Если говорить о ядерной, стабильной зоне концепта, то она выявляется с опорой на оба словаря.

Общие элементы данного фрагмента картины мира:

друг –

· Верность: верный, преданный, надежный;

· Эмоциональная оценка: близкий, хороший, сердечный, лучший, дорогой; брат, настоящий, большой; это тот, кого любят, уважают, кому доверяют.

· Дружба - понятие, связанное с продолжительным временным отрезком: навсегда; старый, до гробовой доски, детство, парта, дружба с детства, дружба проверяется временем.

· Уникальность дружеских отношений: единственный, один, не много.

· Связь с другими чувствами и отношениями: любовь, женщина, девушка, муж.

Кроме того, выявляются следующие общие представления о друге и дружбе:

кто является другом (друг – человек, женщина, животное, собака, мама, мальчик, сестра, муж, Мишка, подруга и др).;

чего мы ждем от друга (друг - это тот, кто не оставит в беде, кто познается в беде, кто понимает, кто откровенен, кто поможет, кто советчик, выручит, защитит, незаменимый, нужный).

Неизменными остаются представления о том, что от друга требуется много больше, чем от второй стороны: друга я люблю, уважаю, ему доверяю, а друг должен быть верным, близким, настоящим, на всю жизнь, друг должен помогать, поддерживать, не предавать и т.д. Представления о друзьях не симметричные – гораздо меньше усилий делаю сам как друг, но жду большего, чтобы назвать человека другом. Нет ни одной реакции типа: для друга я нечего не пожалею, для друга я сделаю все, что смогу и др. В свете того, что реакции в РАС представлены не только одним словом, но и словосочетаниями и «осколками» фраз, подобные реакции могли бы быть представлены, если бы они занимали ядерные позиции в ментальном лексиконе говорящих.

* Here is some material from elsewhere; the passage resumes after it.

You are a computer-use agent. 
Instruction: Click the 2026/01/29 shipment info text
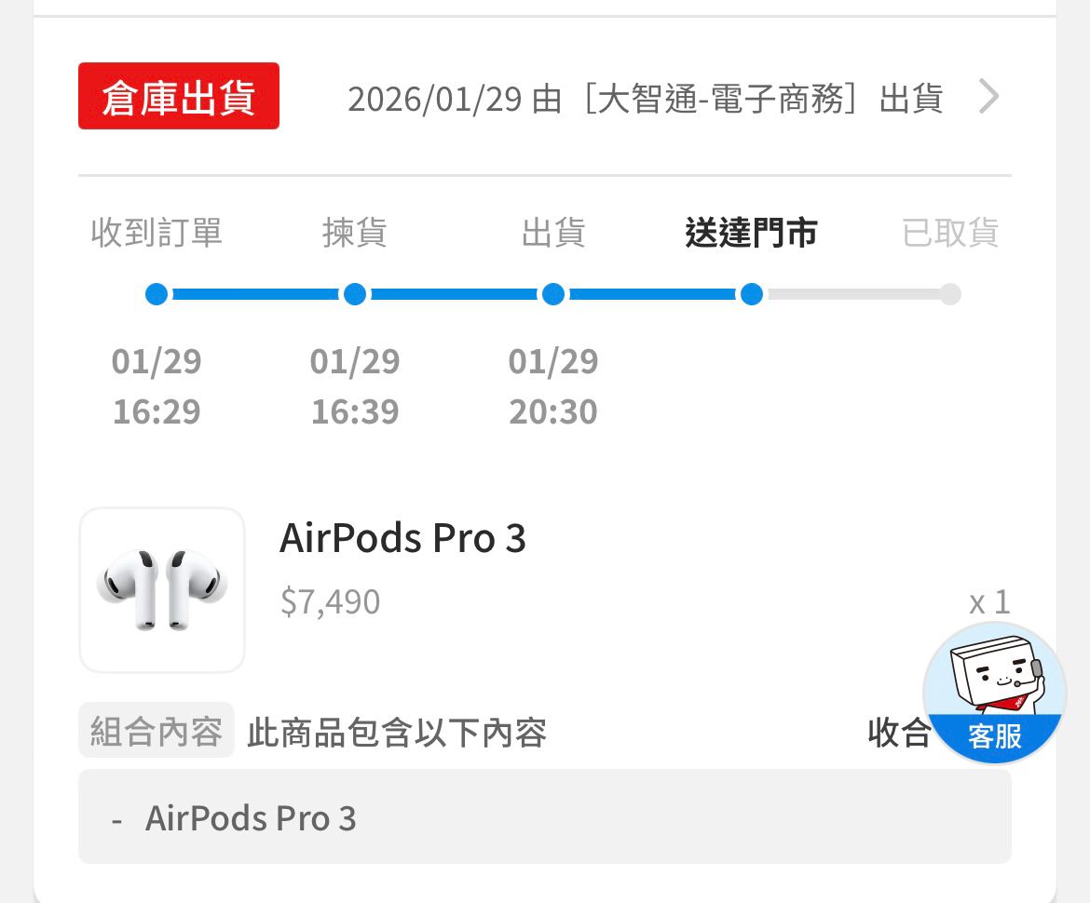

Сдвиги в когнитивном пространстве начинаются, как правило, в области коннотативных или прагматических смыслов. Именно в области созначений начинается пересмотр имеющихся представлений. Это может быть единичный случай, но он может и встраиваться в общий процесс пересмотра аксиологической парадигмы.

Так, в семантике слов этого словарного фрагмента произошли множественные семантико-прагматические модификации. В сфере коннотации (эмотивность, оценочность, социальный компонент, эстетический компонент, гендерный фактор и др.) возможны следующие сдвиги: появление коннотации у нейтрального слова; исчезновение коннотации; изменение коннотации.